View our calendar of upcoming events here.
Museum Partners in Program Series to Celebrate Native Culture
The Museum is pleased to partner with BCAI School of Arts, the Normal Theater, and Coffee Hound to present a spring program series that seeks to celebrate the past, present, and future impact of native peoples on our communities’ (and our country’s) shared history and culture.
The signature event of this program series is BCAI’s annual Mix.Fuze.Evolve (MFE) fundraiser on March 30 from 3:00-6:00 p.m. at the New Lafayette Club, 107 E. Lafayette Street, Bloomington.
In keeping with BCAI’s mission to “equip individuals with increased awareness of self, community, and various cultures through unique training in the arts,” this year’s MFE event will explore the rich native history of Central Illinois and other regions through music, dance, food, and visual arts—all centering on the theme, “Epic Resilience: We Are Still Here.”

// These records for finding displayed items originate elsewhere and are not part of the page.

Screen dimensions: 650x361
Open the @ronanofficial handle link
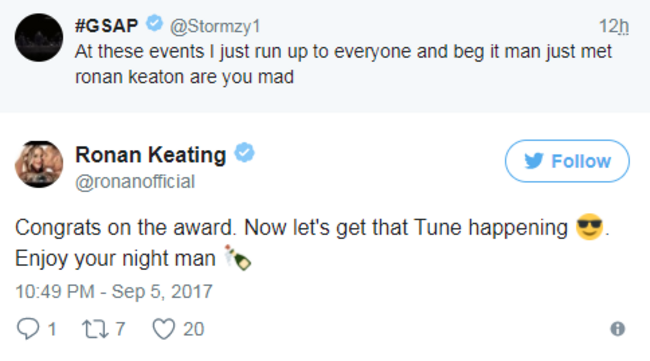(135, 182)
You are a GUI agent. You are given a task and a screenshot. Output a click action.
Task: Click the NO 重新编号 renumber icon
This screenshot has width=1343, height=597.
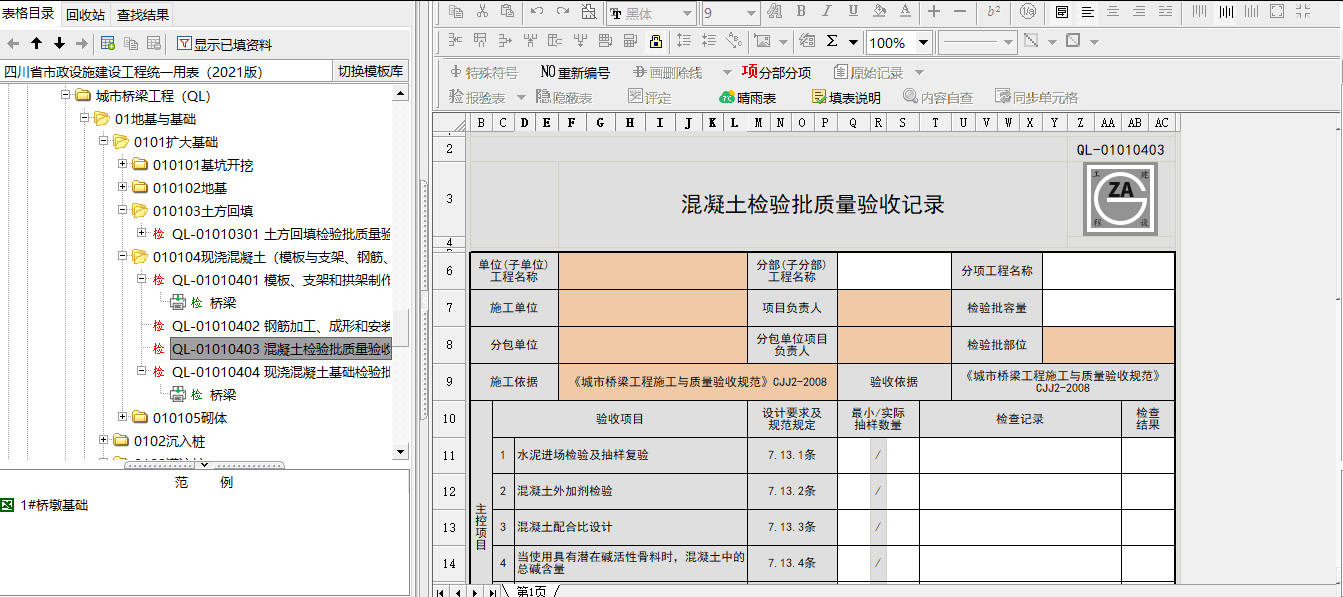(x=577, y=72)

MFE is a ticketed event. A $10 entry fee includes stage art and performances, hands-on cultural crafting, and access to the event’s guests of honor. An additional $10 meal ticket includes a serving of six culturally specific dishes. A $25 VIP ticket includes the cost of entry, food, one free raffle ticket, VIP seating for stage art and performances, and VIP parking. All proceeds benefit BCAI School of Arts. Tickets can be purchased at BCAIarts.org. For more information about MFE, please contact BCAI School of Arts Executive Director Angelique Racki at email@example.com
The Normal Theater
In anticipation of the main event, the Normal Theater will present two documentaries, More Than a Word (2017) and Rumble: The Indians Who Rocked the World (2017), on Saturday, March 2 and Saturday, March 16 respectively. Both showings will begin at 7:00 p.m. and will be free of charge. Presented by the ISU Department of Psychology and the Extending Empathy Project, a panel discussion with the co-director of the film and others will follow the March 2 showing.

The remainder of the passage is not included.